DLODS : Ce doublage est un petit peu perturbant car Angela Lansbury a un physique assez « sévère » qui est bien mis en valeur par la voix de Mony Dalmès, et quand vous lui donnez votre voix pour les chansons on entend de suite la fraîcheur de la voix de Mary Poppins…

C’est vrai que c’est peut-être un peu gênant… D’ailleurs on me l’avait dit. « On ne vous a pas appelée parce qu’on vous a trouvée trop jeune ». Alors ils ont appelé Mony Dalmès qui a une voix très fraîche aussi.

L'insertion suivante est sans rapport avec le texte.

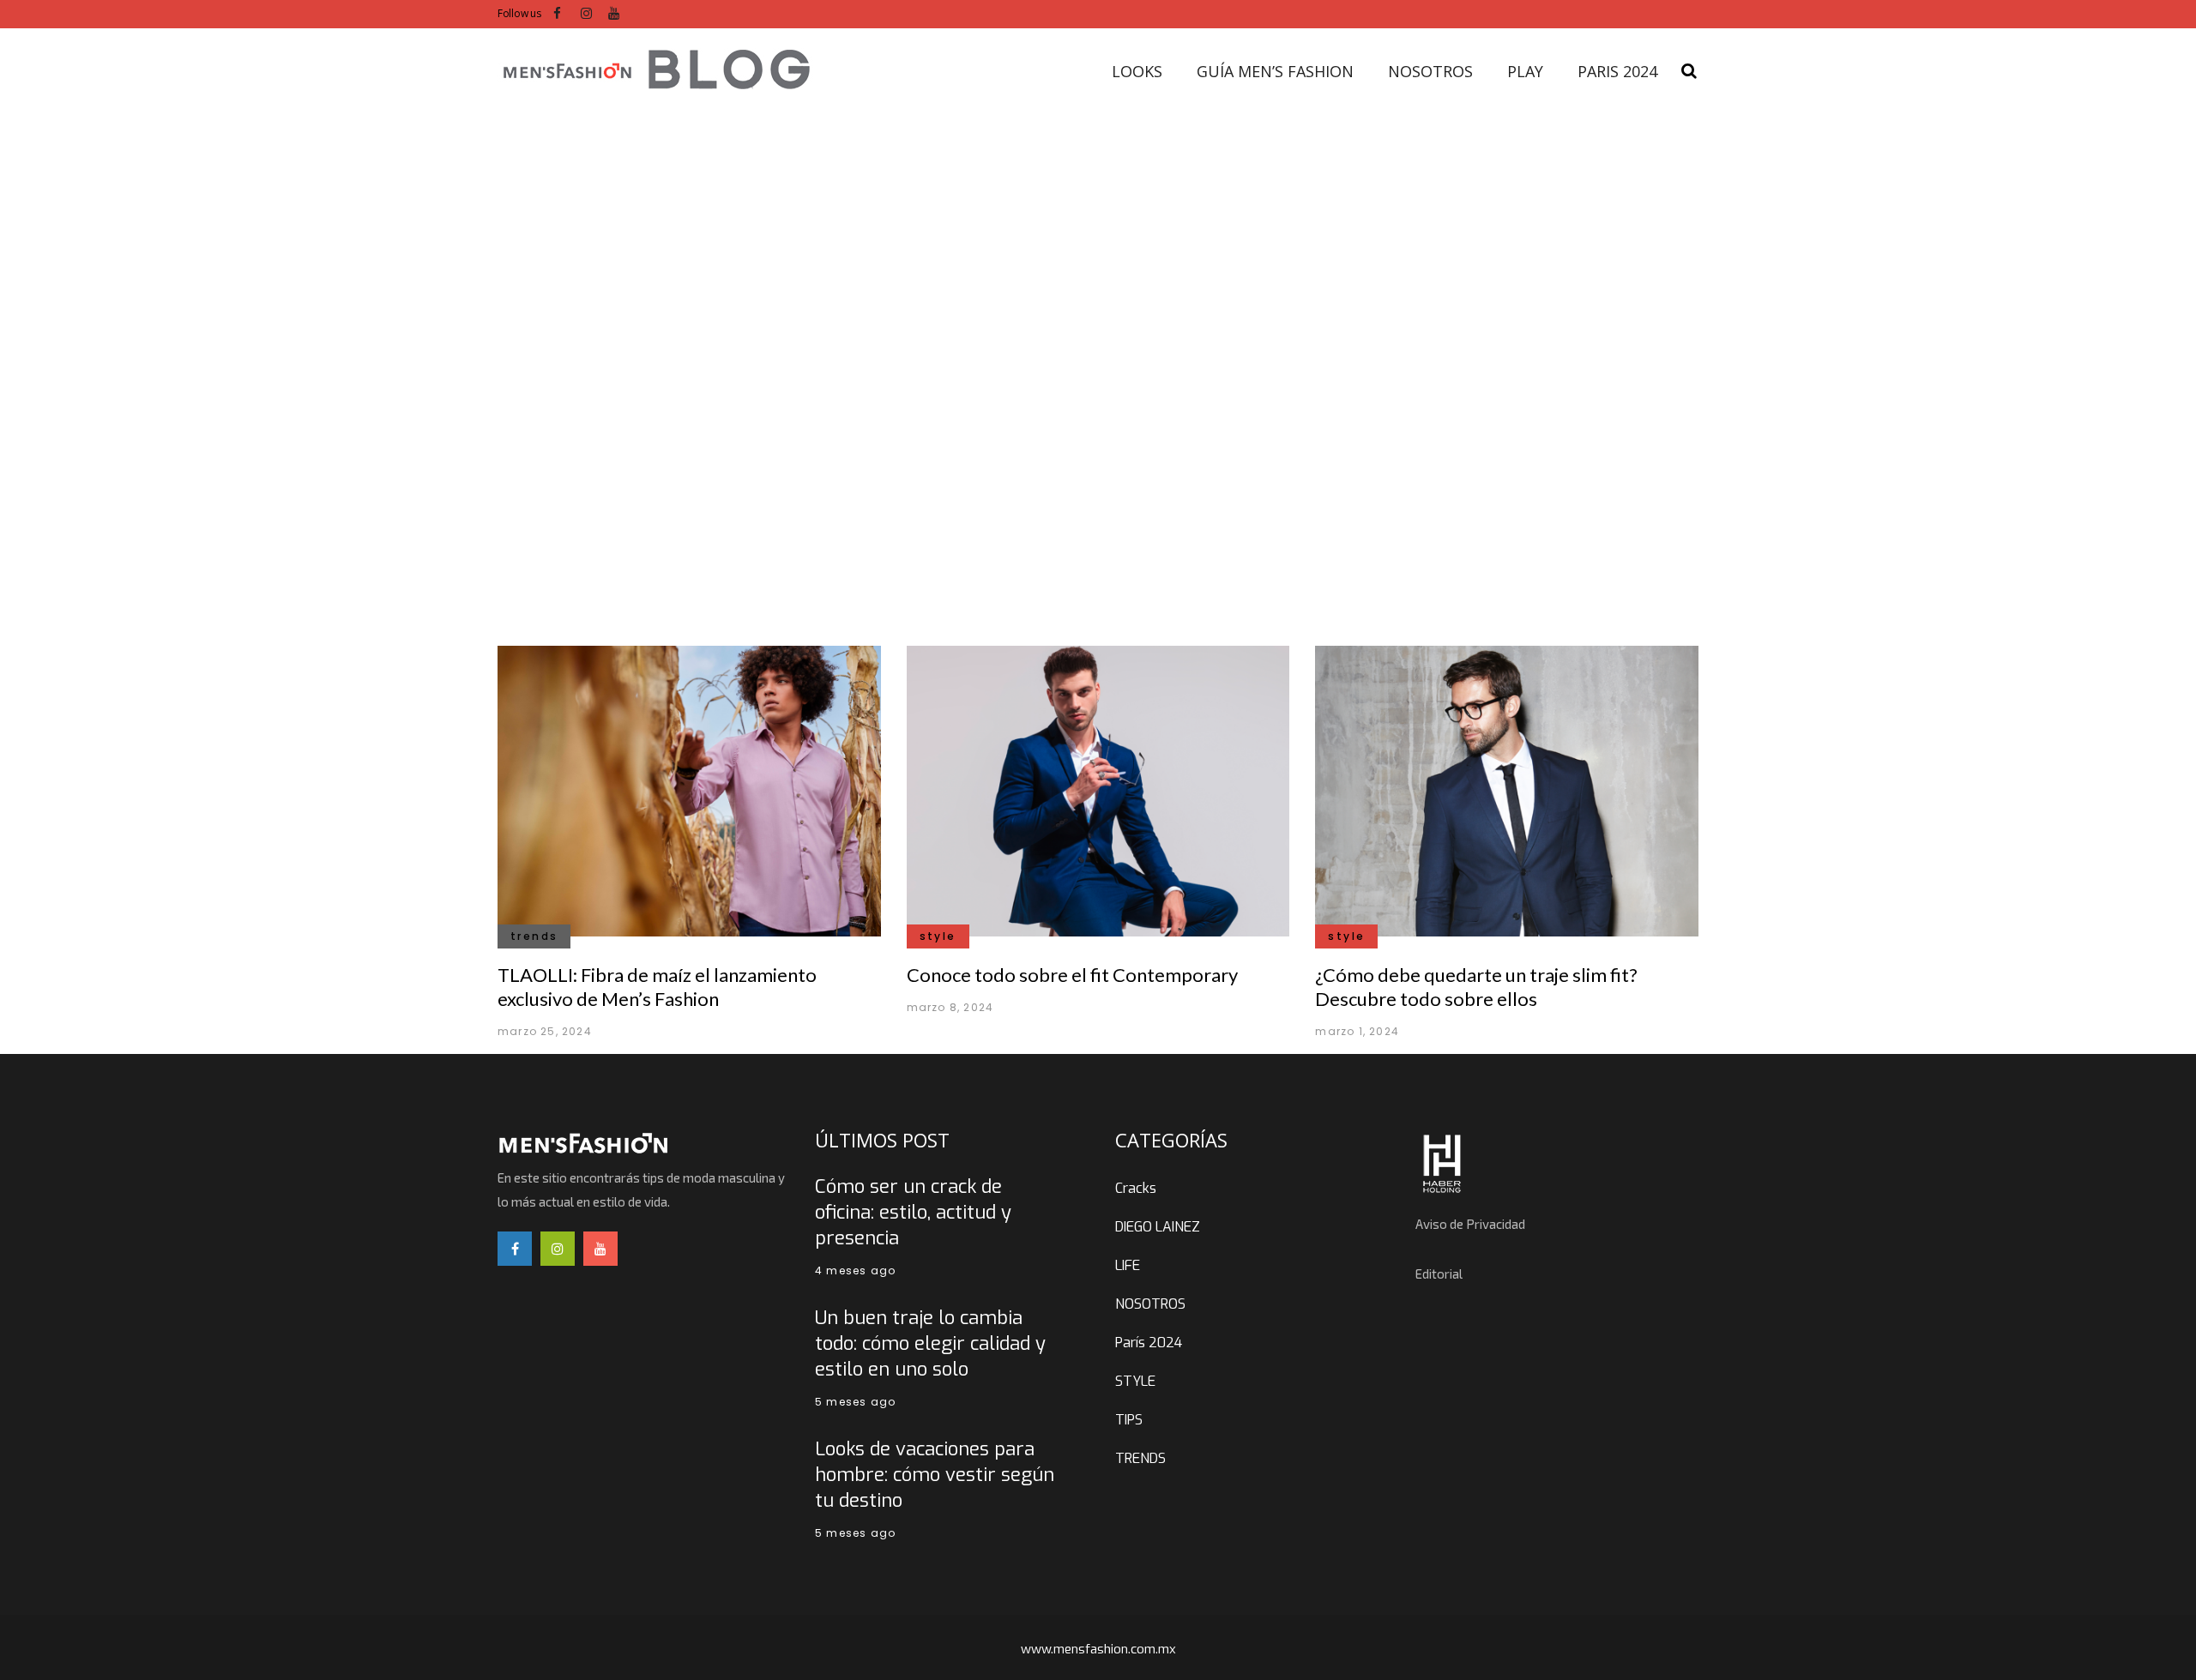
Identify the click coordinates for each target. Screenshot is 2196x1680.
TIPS (1129, 1420)
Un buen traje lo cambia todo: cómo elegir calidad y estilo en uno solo (930, 1343)
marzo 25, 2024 (545, 1031)
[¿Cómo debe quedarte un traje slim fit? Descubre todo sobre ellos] (1506, 790)
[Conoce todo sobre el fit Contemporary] (1098, 790)
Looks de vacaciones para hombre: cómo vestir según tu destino (934, 1474)
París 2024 (1148, 1343)
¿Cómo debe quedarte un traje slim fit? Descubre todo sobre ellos (1476, 986)
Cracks (1135, 1188)
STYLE (1135, 1381)
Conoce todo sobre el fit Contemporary (1072, 974)
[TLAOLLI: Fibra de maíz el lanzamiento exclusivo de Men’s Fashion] (689, 790)
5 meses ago (855, 1401)
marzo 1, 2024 (1357, 1031)
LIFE (1127, 1265)
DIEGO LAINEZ (1157, 1227)
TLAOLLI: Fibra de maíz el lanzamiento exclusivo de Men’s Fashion (657, 986)
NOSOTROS (1150, 1304)
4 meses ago (855, 1270)
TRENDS (1140, 1458)
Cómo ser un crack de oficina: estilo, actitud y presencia (913, 1212)
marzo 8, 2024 (950, 1007)
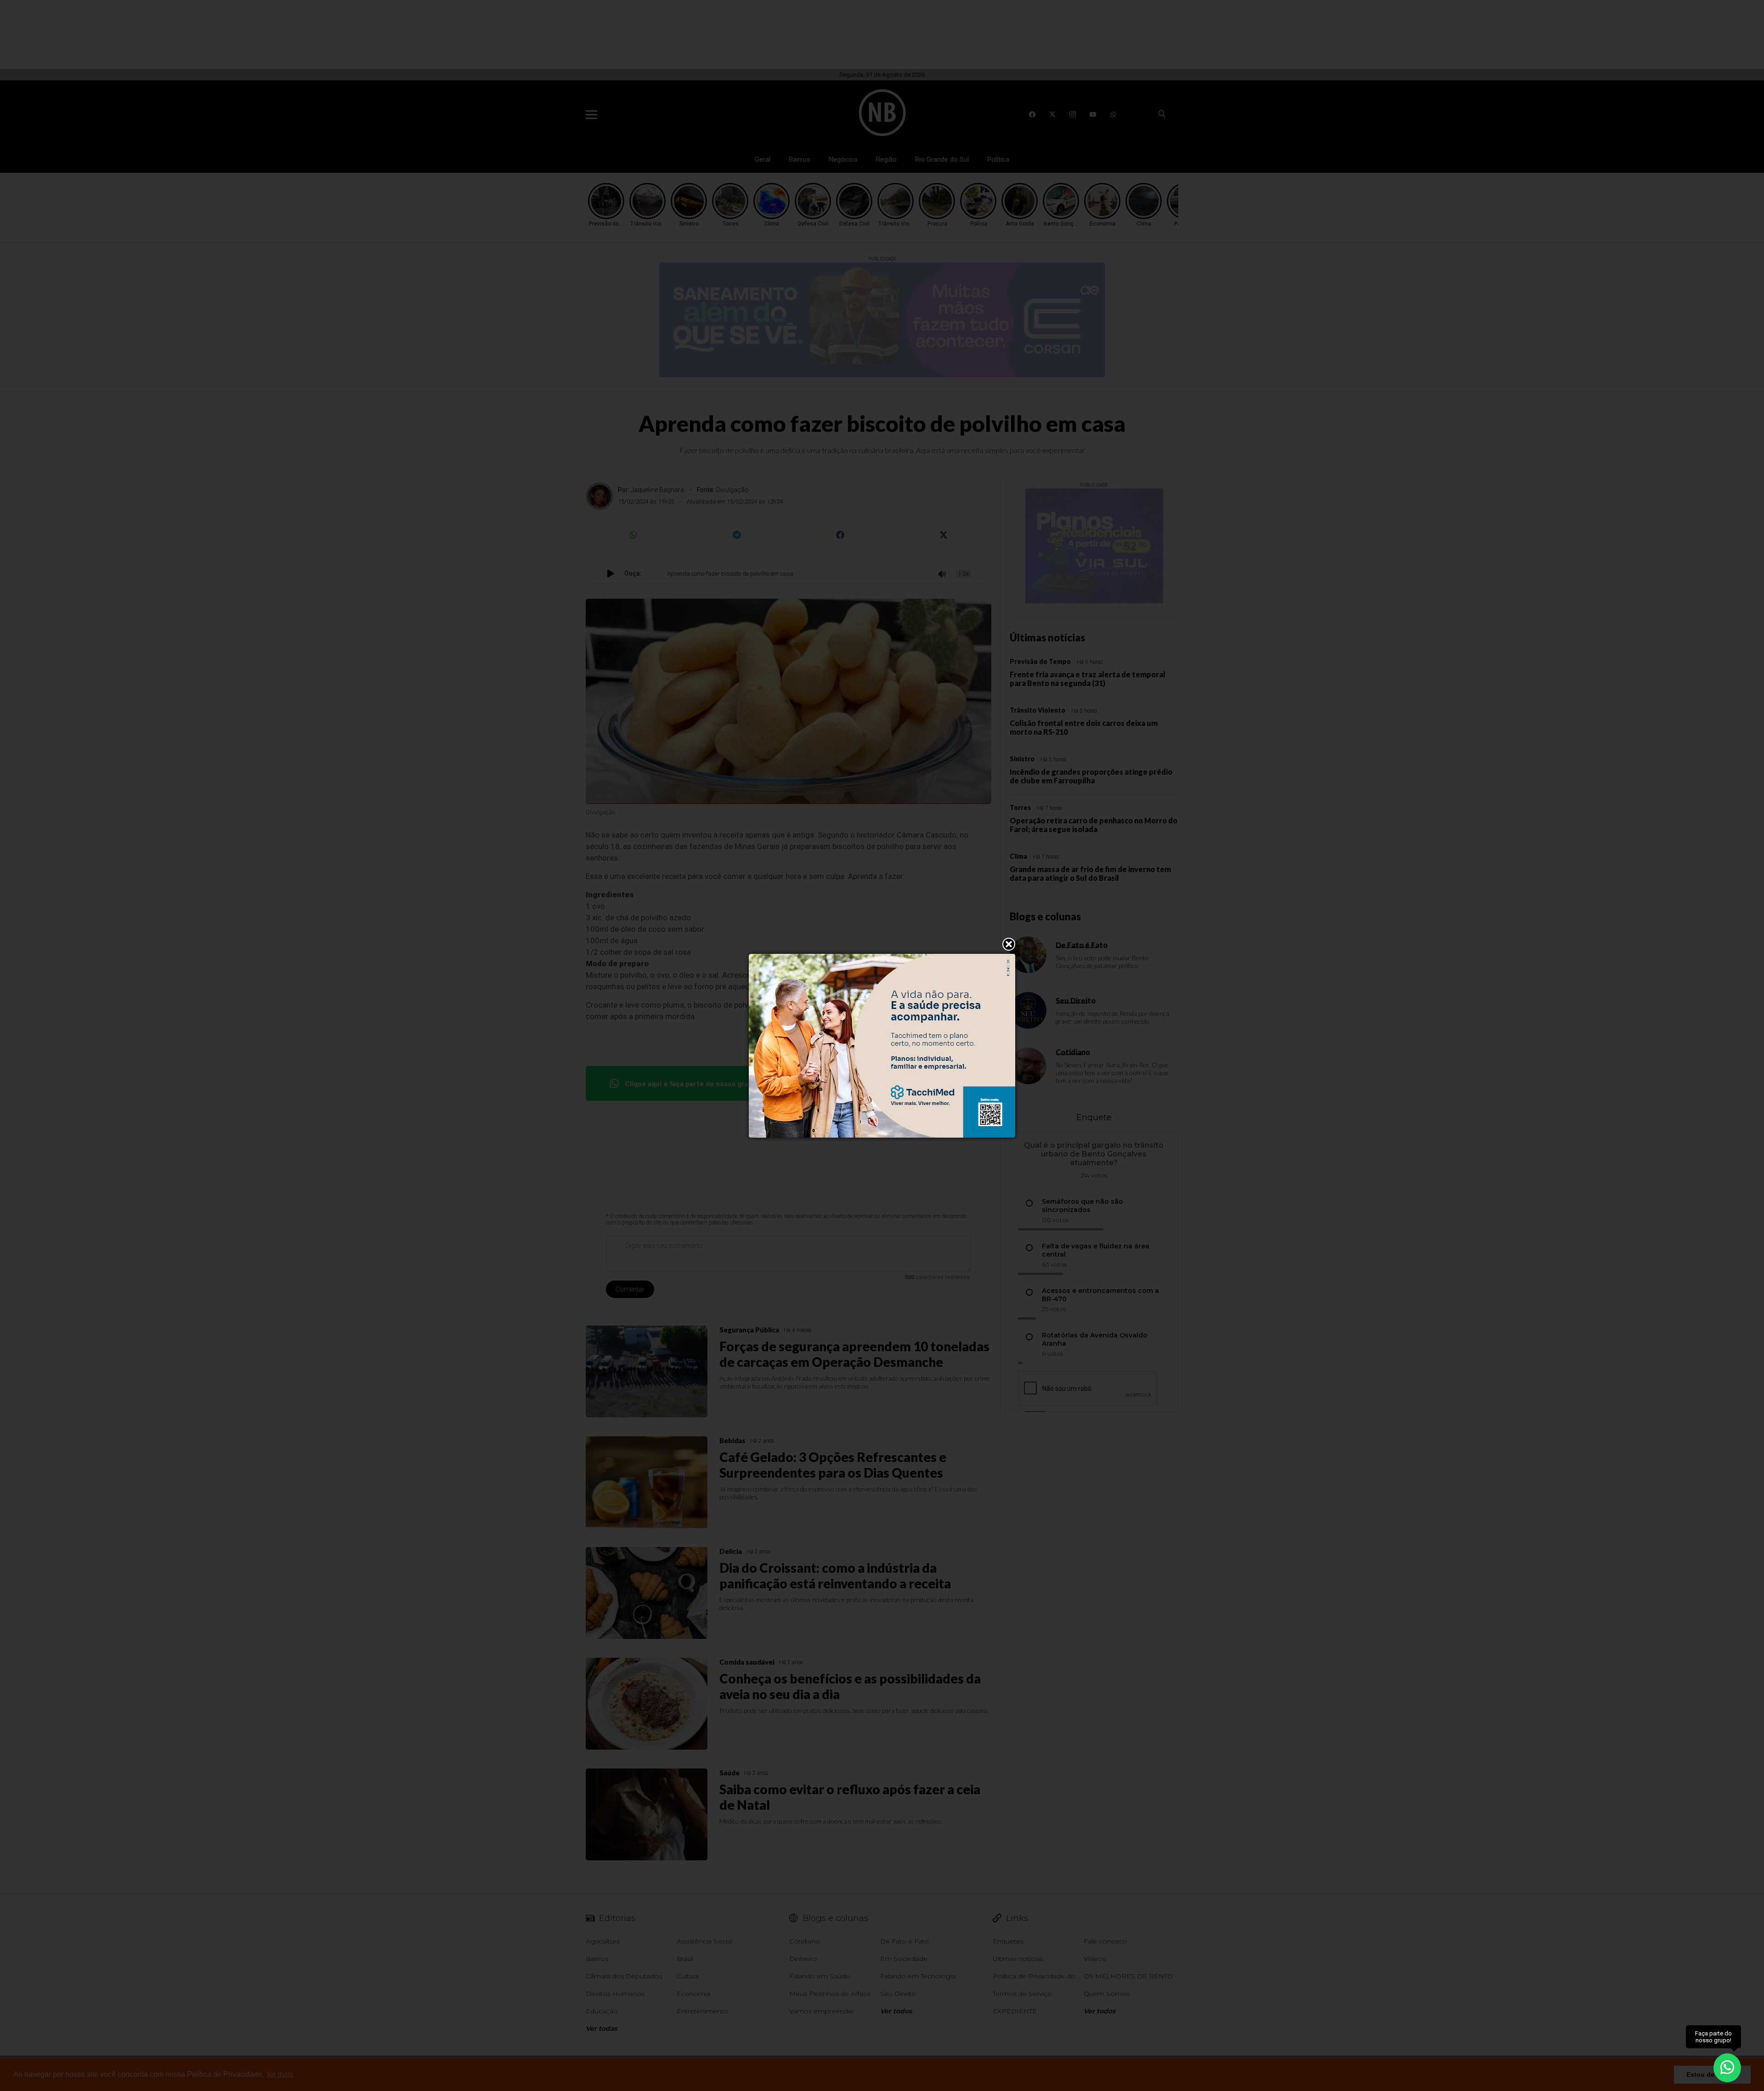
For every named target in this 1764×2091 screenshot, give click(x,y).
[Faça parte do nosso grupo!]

DLODS : Dans L’Apprentie Sorcière, votre partenaire était le chanteur Francis Linel…

Il était gentil mais très protecteur, voulant donner des leçons… Il ne savait pas que c’était moi qui avais fait Mary Poppins et donc il vint vers moi et me dit « Vous savez, il ne faut pas avoir peur… ». Alors je ne sais plus qui était là lui dit « Tu sais, elle n’a pas peur, c’est elle qui a fait Mary Poppins, le texte et le chant » (rires).

DLODS : En dehors de Mary Poppins, Darling Lili, Millie, Un violon sur le toit et L’Apprentie Sorcière, avez-vous souvenir d’autres doublages ?

J’ai doublé Chitty Chitty Bang Bang, Le forum en folie et Roma, et des choses dont je ne me souviens pas du titre. Je mélange un peu tout, car à part Mary Poppins, je n’ai jamais vu en salle les films que j’ai doublés ! D’ailleurs je déteste voir des films doublés (rires), c’est vrai, je n’aime pas ça du tout. J’aime bien avoir les vraies voix, c’est comme ça !

DLODS : A part André Theurer et Georges Tzipine, avez-vous travaillé pour d’autres directeurs musicaux ?

Non, je crois que j’ai surtout travaillé avec André Theurer pour la musique et Serge Nadaud pour les textes. Presque tout ce que j’ai fait c’était avec eux deux. Enfin, je crois ! Parce que vous en savez plus que moi sur beaucoup de choses (rires) !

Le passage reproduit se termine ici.